The BDS results can be summarized as follows. All samples except for 0.5% DDAB 0.5% CNF showed very similar behavior patterns, but the characteristic minimum of $\delta$ and its position on the frequency axis varied systematically, which can be understood as the material systematically hindering the dissipation of the specific frequency, which is stronger when more CNF and DDAB are in the sample.

The characteristic data of $\left|{\sigma }^{*}\right|$, |${\epsilon }^{*}|,$ and $\left|z^{*}\right|$ are listed in Table 2 based on the increasing trends of CNF or DDAB content. Clearly, ${\delta }_{min}$ decreases with increasing CNF, suggesting that the mobility decreases, especially in the aqueous phase, where most of the dipoles exist. The characteristic frequency of the minimum, however, is much less varied. When the DDAB content is increased, $\left|{\sigma }^{*}\right|$ and $\left|{\epsilon }^{*}\right|$ show decreasing trends opposite to ${\delta }_{min}$ and |$\phi$|, as expressed in Equations (S4) and (S5) [38,60]. However, the absolute values of complex impedance stay relatively constant except for the emulsion systems (CNF0.5%-DDAB0.1% and 0.5%).

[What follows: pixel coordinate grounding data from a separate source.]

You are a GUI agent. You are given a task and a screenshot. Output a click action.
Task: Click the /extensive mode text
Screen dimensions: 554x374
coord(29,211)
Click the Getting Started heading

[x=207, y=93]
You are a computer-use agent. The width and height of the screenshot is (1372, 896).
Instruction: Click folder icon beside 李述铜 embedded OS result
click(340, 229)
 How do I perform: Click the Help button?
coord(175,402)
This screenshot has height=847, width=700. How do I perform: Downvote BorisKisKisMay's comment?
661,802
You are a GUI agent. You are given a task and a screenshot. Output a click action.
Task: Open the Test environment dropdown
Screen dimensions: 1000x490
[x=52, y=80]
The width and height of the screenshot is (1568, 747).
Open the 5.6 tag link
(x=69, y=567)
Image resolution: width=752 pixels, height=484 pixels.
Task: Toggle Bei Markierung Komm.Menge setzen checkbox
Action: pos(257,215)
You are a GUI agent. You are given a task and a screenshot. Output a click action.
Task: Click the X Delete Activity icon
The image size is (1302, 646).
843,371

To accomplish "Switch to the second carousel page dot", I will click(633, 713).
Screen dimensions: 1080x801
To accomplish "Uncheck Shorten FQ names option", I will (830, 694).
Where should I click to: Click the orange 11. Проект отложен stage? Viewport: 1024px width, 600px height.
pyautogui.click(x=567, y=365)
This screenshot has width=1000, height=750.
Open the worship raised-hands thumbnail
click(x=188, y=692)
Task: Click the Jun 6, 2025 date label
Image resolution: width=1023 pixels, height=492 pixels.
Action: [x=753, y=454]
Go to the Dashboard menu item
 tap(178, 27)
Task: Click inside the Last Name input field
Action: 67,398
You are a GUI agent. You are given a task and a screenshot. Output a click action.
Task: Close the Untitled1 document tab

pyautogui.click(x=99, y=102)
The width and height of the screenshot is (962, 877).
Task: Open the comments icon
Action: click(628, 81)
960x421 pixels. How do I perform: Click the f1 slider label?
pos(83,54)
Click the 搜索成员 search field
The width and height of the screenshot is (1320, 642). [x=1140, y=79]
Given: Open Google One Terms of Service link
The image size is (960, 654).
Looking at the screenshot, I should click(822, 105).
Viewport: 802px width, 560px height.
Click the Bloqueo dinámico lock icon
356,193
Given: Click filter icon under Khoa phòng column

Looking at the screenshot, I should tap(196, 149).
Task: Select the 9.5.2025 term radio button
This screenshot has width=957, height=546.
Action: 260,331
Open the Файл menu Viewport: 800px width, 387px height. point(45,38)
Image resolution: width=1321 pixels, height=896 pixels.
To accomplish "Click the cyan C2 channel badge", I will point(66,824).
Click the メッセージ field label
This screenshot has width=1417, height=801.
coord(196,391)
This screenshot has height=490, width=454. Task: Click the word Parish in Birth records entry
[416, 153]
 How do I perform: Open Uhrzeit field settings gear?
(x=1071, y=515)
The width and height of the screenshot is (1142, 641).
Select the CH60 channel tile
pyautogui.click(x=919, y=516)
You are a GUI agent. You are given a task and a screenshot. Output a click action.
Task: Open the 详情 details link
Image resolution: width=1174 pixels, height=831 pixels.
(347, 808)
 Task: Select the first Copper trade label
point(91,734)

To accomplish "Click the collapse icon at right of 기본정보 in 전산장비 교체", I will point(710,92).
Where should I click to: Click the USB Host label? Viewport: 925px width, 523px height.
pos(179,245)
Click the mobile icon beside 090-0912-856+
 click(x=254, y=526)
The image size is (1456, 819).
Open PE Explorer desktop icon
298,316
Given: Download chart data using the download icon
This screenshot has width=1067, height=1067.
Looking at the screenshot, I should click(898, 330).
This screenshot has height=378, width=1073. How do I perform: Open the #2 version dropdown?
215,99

The CNF and DDAB concentration-dependent dielectric properties of CNF emulsions were investigated at 25 °C in the frequency range of 10⁻² to 10⁷ Hz. At $f={10}^3~{10}^4$ Hz, the minimum values corresponding to the polarization relaxation frequency strongly depend on increasing the CNF content but are slightly influenced by DDAB content. The complex permittivity of larger CNF contents increases ${\delta }_{min}$ because of the greater stimulation of ionic transfer in the AC field and polarization when introducing more CNF chains. The higher the DDAB content and the higher the CNF content, the higher the viscosity of the sample and thus the possibility to store polarization elastically, lowering ${\delta }_{min}$.

3.3. Rheology

3.3.1. Deformation-Induced Morphology Changes

The arrangement of droplets before and after deformation can be investigated by fluorescence microscopy because of the paraffin’s strong fluorescence at a wavelength of 460 nm and ideal depth of field (Figure 6). Comparing the droplet sizes of the sample CNF2.5%-DDAB0.1% before deformation with the end of high shear rate, the droplets maintain the shape, scale, and size, however, the assembled features of bulk droplets tend to approach each other, resulting in the formation of a larger space of the aqueous phase (Figure 6a). Kalashnikova et al. [19] have proved that the longer the length of the CNC nanocrystals, the more aggregated droplets clusters are formed. In other words, entangled systems of interconnective droplets are created. Nomena et al. [61] illustrated that un-adsorbed soluble biopolymers can create a viscoelastic network in order to prevent droplets from creaming, and then contribute to attractive depletion interaction. Moreover, the stronger CNF networks contribute to the elastic deformation of the emulsion and their entanglement cannot be destroyed totally in the aqueous phase after exposition to high deformations [45,62]. Therefore, the residual recovery force is responsible for the formation of droplet clusters.

3.3.2. Startup Flows

For multiple shear ramp profiles, four shear ramps (runs) were performed (run one: $\dot{\gamma }$ = 0.01 s⁻¹→1000 s⁻¹, run two: $\dot{\gamma }$ = 1000 s⁻¹→0.01 s⁻¹, run three: $\dot{\gamma }$ = 0.01 s⁻¹→1000 s⁻¹, run four: $\dot{\gamma }$ = 1000 s⁻¹→0.01 s⁻¹, no intermissions between them), which lasted 920 s each. None of the samples showed a clear normal force increase or decrease beyond ±0.3 N upon shearing (except for startup effects). The higher viscosity samples showed a slight decrease of normal force at $\dot{\gamma }>$ 100 s⁻¹ (Figure 7). Please note that the normal force can only be measured with a precision of 0.01 N with the current setup—thus, its step-like appearance. The first (and sometimes the second) startup flow ramp is always significantly higher than the following and is almost identical in most cases (Figure 7). Thus, only the last segment—run four—was used for further evaluation.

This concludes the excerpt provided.